*** Begin section ***
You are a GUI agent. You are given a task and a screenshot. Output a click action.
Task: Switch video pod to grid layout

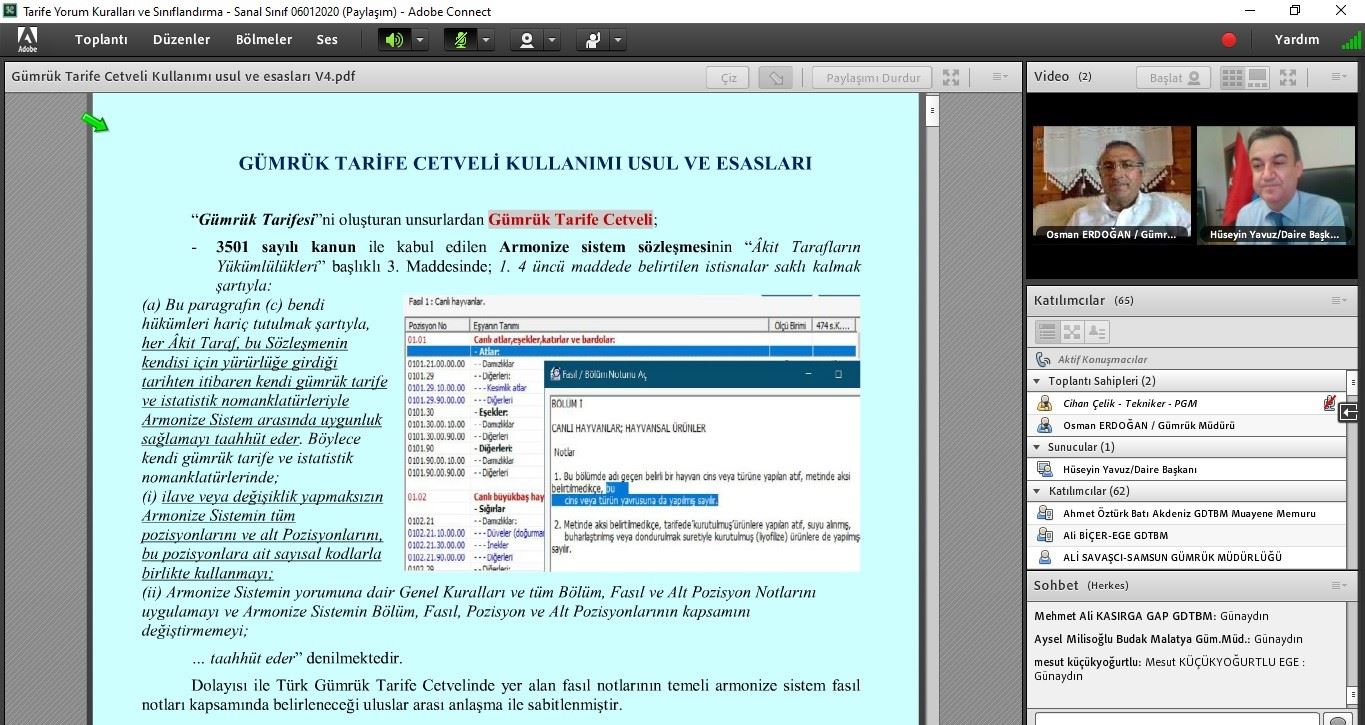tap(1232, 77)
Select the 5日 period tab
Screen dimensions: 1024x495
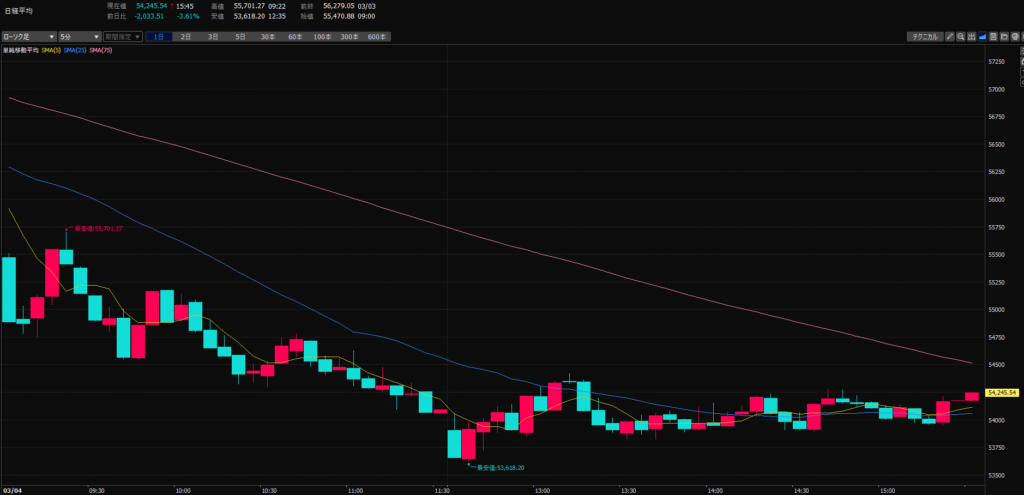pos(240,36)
*** End section ***
*** Begin section ***
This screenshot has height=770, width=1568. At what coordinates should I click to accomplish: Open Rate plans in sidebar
*** End section ***
- [Task description]: Gather each line from the listing above that holds "screenshot".

- [The completed task]:
You are a GUI agent. You are given a task and a screenshot. Output a click action.
This screenshot has height=770, width=1568. At what coordinates should I click to accomplish: Open Rate plans in sidebar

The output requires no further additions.